The LCMS-member congressmen and senators “were encouraged greatly by our presence and engagement on various issues, including the right for religious expression according to one’s doctrine,” said LCMS Rocky Mountain District President Rev. Randall Golter. “At the end of each session, we petitioned the Lord to bless those with whom we met, asking specifically for any special concerns.”
The Rev. Bart Day, executive director of the Synod’s Office of National Mission, called the visit to Washington a success and said he is thankful that the LCMS group was “given the opportunity to share the church’s position with people in the House and Senate.”
“We heard over and over that the presence of the LCMS is a missing dynamic in Washington, D.C., at the present time,” said the Rev. Gregory Walton, president of the LCMS Florida-Georgia District. “We need to be involved … We have a great truth to share.”
The following day, the Synod leaders joined some 140 others from almost 30 states and more than 50 Lutheran organizations to hear about and see firsthand the work of Lutheran Services in America (LSA), a joint alliance of more than 300 Lutheran health and human-service organizations that operate on behalf of the LCMS and the Evangelical Lutheran Church in America.
During Lutheran Services in America Day at the White House, they received briefings from the administration, listened to overviews on specific topics, and raised concerns and recommendations about social-services practices.
Attendees heard from Dallas Tonsager, undersecretary of Rural Development, and Tom Vilsack, secretary — both with the U.S. Department of Agriculture — and Bill Daley, White House chief of staff.
Jill Schumann, president and CEO of LSA, who is stepping down from her role this year, said the strength of LSA’s advocacy “is both in the philosophy and in the doing.” She encouraged the group in their work in their congregations, communities and the world, saying, “We’ve raised our visibility. We’re at the table. We’re ready to rise to the next level.”
Following the visit to the Capitol and the LSA briefings, Day noted a reccurring theme: that the opinion and the voice of the LCMS matters and that leaders in Washington see the 2.3 million-member Synod as a powerful force.
“Now is the time for the LCMS to formally re-engage on Capitol Hill,” Day said. “The LCMS needs to find a way to keep current on legislation and have a voice to clearly articulate our position in a government that is becoming less friendly to religious freedoms.”
LCMS Ohio District President Rev. Terry Cripe agreed, saying, “Our quiet-istic tendency needs to be balanced with the reality that in a republic, silence is often mistaken for agreement.
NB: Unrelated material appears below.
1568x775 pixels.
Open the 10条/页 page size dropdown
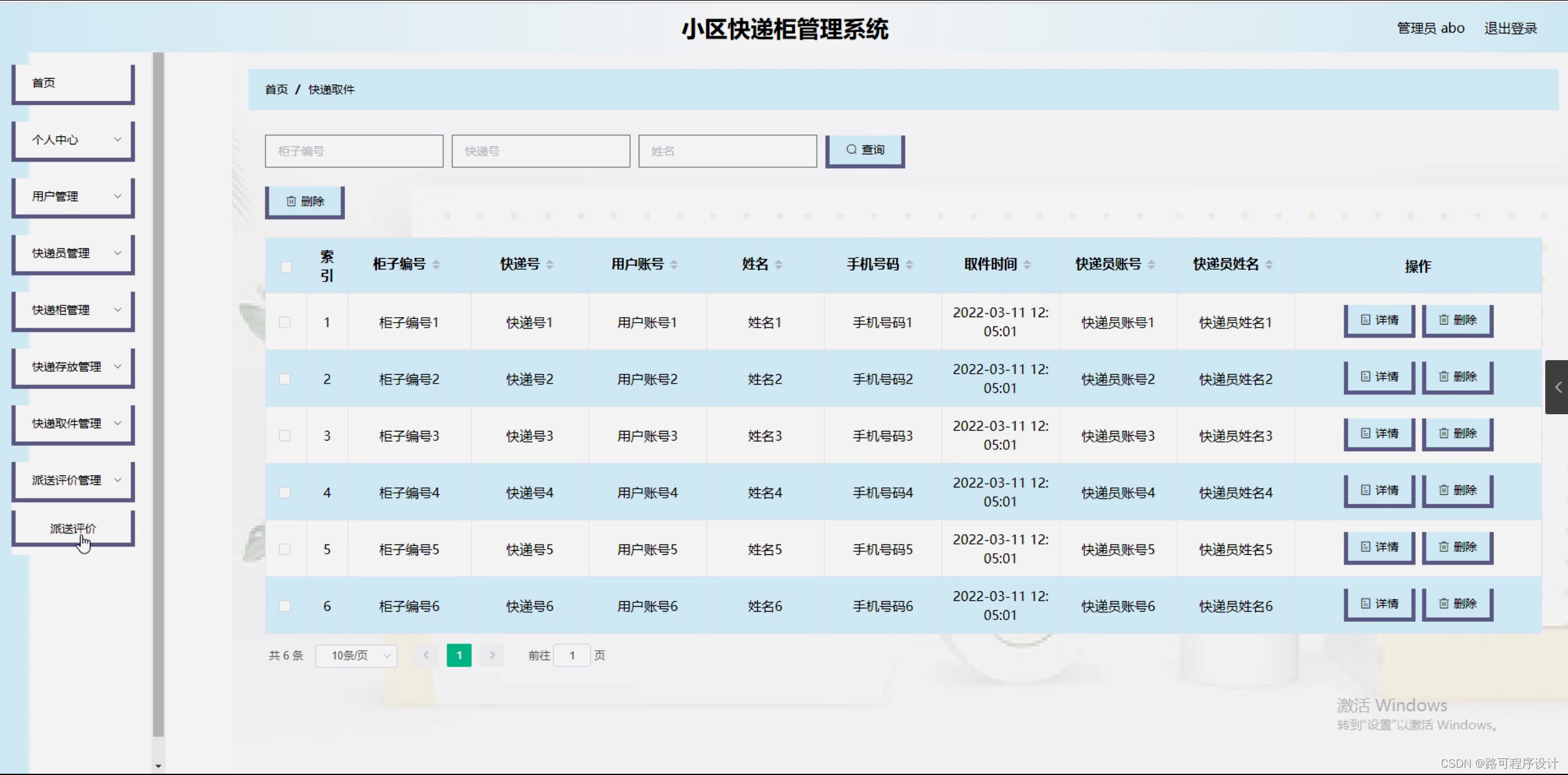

We need to encourage Lutherans … to be able to defend our position on various social issues in positive ways.”
“Missouri must first and foremost remain faithful to God’s voice and keep speaking His voice in every arena, including the public square,” said Golter, emphasizing the goal of the visit to Washington. “His people must keep God’s voice in the public square along with the other competing voices, knowing that His voice is the only one that causes and sustains reality.”
Other members of the LCMS delegation to Washington included:
- Barbara A. Below, assistant to the LCMS president.
- Deaconess Dorothy Krans, director of Recognized Service Organizations with the LCMS Office of National Mission (ONM).
- Maggie Karner, director of Life and Health Ministries with the LCMS Office of International Mission (OIM).
- Ed Szeto, coordinator for special projects with the OIM.
- Vicki Biggs, director of Integrated Communications with LCMS Communications.
- Nicole Ridley, project director with the LCMS National Housing Support Corp.
- Phil Zielke, founder and president of Phil’s Friends, an LCMS Recognized Service Organization, and his wife, Carrie.
Adriane Dorr, managing editor of The Lutheran Witness, also was a member of the LCMS delegation to Washington.